From the website of Navigator Records:-

As the old adage goes, if you want something done, ask someone busy. And if you want to hear some of the freshest, savviest, sweetest and most original songwriting around, look no further than three of the busiest musicians in Scotland, newly in cahoots as a trio: Kris Drever, John McCusker and Roddy Woomble. With their respectively distinguished pedigrees ranging freely across the folk and rock spectrum – and overlapping via several previous projects – each brings a wealth of diverse experience to the table, in a collaboration impelled primarily by that most magical of musical catalysts: pure enthusiasm.

“Our paths had all crossed in various ways over the past few years – working with Kate Rusby, and on Kris and Roddy’s solo albums – and our starting-point was basically just that we all really liked each other’s stuff,” says McCusker, the ex-Battlefield Band fiddler now equally renowned as a producer, composer and multi-instrumentalist. “There was no plan, except to try and write good songs: let’s all meet up and see what happens. That sense of freedom’s been really exciting, the opposite of keeping things safe – just putting yourself in that space where spontaneous things can happen, where you’ll just go for it and wing it; not worrying about making it immaculate, but going with whatever happens in the moment.”

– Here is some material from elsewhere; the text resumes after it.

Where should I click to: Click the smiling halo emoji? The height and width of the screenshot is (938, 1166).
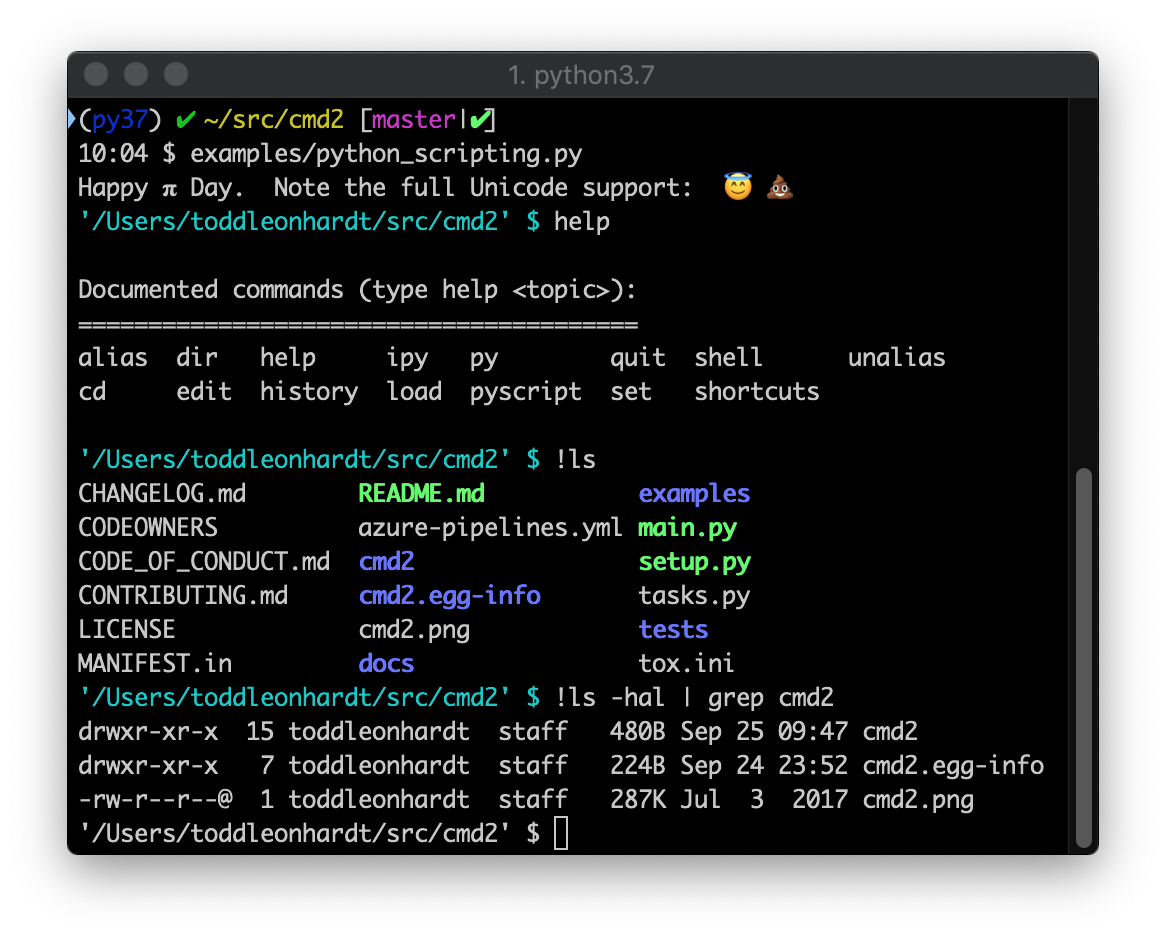point(738,186)
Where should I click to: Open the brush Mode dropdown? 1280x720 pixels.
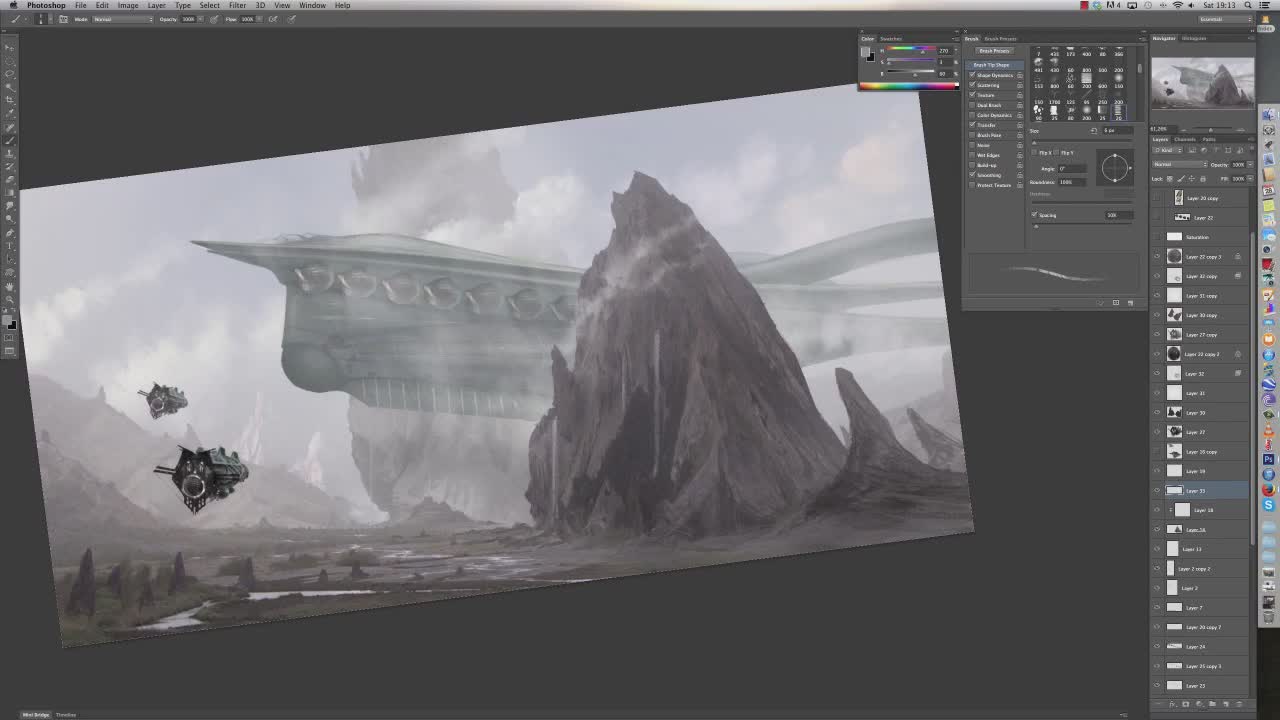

For Woomble, who recently marked ten years as lead singer of top indie-rock band Idlewild, the new trio project is a natural onward step from his acclaimed 2006 solo debut, My Secret Is My Silence. “Being in the same band for that long, you get used to writing songs in that context,” he says. “The solo record was the first time I’d really pushed myself in other directions, and that’s given me the confidence to take it further: Kris and John each have such a different take on things like melody and lyrics, but we’re all working equally on the songs together, so the whole thing feels totally new. And it’s great getting to make another ‘first’ album at our age.”

That forthcoming fresh yet seasoned debut, named simply for its authorial triumvirate, was written over the course of just six or seven afternoons in McCusker’s Edinburgh living-room, demo-ed on a laptop, then transferred to the studio with judiciously minimal embellishment. “It was amazingly quick,” says Drever, the Orcadian singer-guitarist who won a 2007 Radio 2 Folk Award for his own first solo album, Black Water, and is a member of firebrand folk trio Lau. “We had a target number of songs we wanted to record, and we really didn’t discard many. A lot of them have stayed quite stripped-down, keeping that rawness, though there’s bass and drums on others, and a fair number of the colourful jazzy chords I like. It’s ended up an unusual mix – not quite folky, not quite rock – but it’s all really musical.”

Fruitfully muddying the waters still further is an array of stellar guests from both the folk and rock spheres, including Radiohead drummer Philip Selway, Teenage Fanclub’s Norman Blake (vocals) and Francis MacDonald (drums), Capercaillie bandmates Donald Shaw (keyboards), Mike McGoldrick (flute/whistles) and Ewen Vernal (bass), plus Irish singer Heidi Talbot.

Forging the ideal balance between innocence and experience, Drever, McCusker and Woomble achieve a rare and thrilling synergy. With that founding enthusiasm only compounded by making the album, due out in spring/summer 2008, they’ll be hitting the road for a full UK tour in the autumn.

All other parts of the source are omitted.